Par Julie Guesdon et Hajera Mohammad, France Bleu Paris Région et France Bleu jeudi 14 janvier 2016 à 12:41 Mis à jour le jeudi 14 janvier 2016 à 14:51

Plusieurs sites de Renault perquisitionnés en Île-de-France
Plusieurs sites de Renault perquisitionnés en Île-de-France © Maxppp

L'action de Renault a clôturé en baisse de 10,28% ce jeudi soir à la Bourse de Paris, après des informations évoquant des perquisitions menées par les services de la répression des fraudes sur différents sites du groupe en Île-de-France.

Les actions de l'industriel Renault ont terminé sur une chute de 10,28% à la clôture de la Bourse de Paris, ce jeudi. Elles ont même plongé de 17% ce midi. En cause : les perquisitions menées la semaine dernière sur des sites du groupe en Île-de-France par les services de la répression des fraudes. Nous l'avons appris que ce jeudi, de source syndicale.

Une conséquence des moteurs truqués de Volkswagen ?

La direction de Renault a affirmé dans un communiqué que ces perquisitions constituaient un "complément d'investigation" aux tests demandés par la ministre de l’Écologie, après le scandale Volkswagen.  Le constructeur automobile allemand est accusé d'avoir truqué ses moteurs pour dépasser les  seuils d'émissions de CO2 autorisés. Parmi les sites de Renault visés : le technocentre de Guyancourt, le centre d'ingénierie de Lardy, le Plessis-Robinson et le siège à Boulogne-Billancourt.

Pas de fraude, mais un dépassement des normes de CO2

La direction affirme que les tests réalisés n'ont pas permis de détecter de logiciel frauduleux ou truqueurs. Information confirmée par Ségolène Royal. En revanche, la ministre précise que ces perquisitions "n'ont rien à voir avec les tests" mais qu'il y a bien un dépassement de normes pour le CO2 et les oxydes d'azote chez Renault mais aussi chez plusieurs "plusieurs marques étrangères" qu'elles ne citent pas.

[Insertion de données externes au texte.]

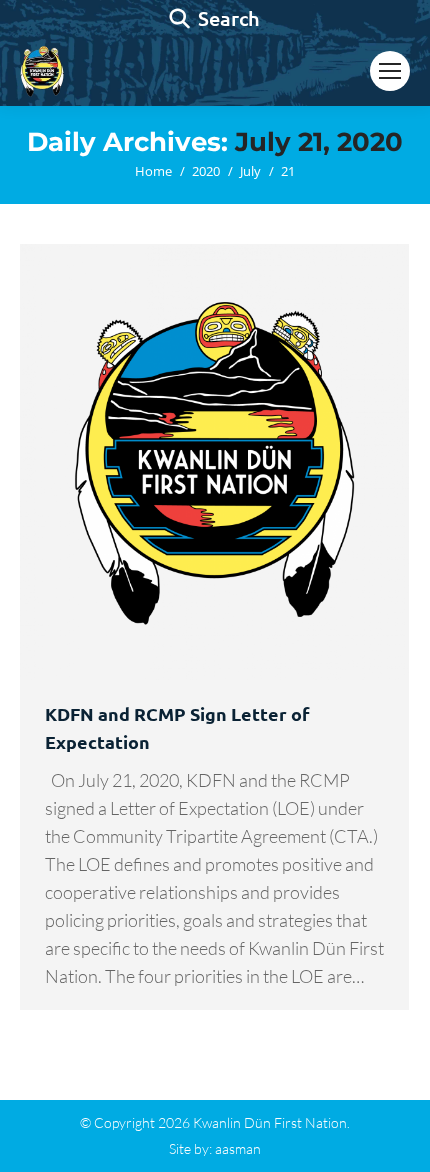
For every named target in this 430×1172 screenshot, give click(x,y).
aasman (238, 1148)
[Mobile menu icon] (390, 71)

"Je fais confiance à Renault"

La ministre a réitéré sa confiance au constructeur français qui a accepté de se présenter devant la commission indépendante chargée de ces tests, la semaine prochaine. Après le scandale Volkswagen, Renault avait annoncé en décembre un plan d'investissements de 50 millions d'euros pour réduire l'écart entre les émissions polluantes de ses voitures en conditions d'homologation et en situation réelle.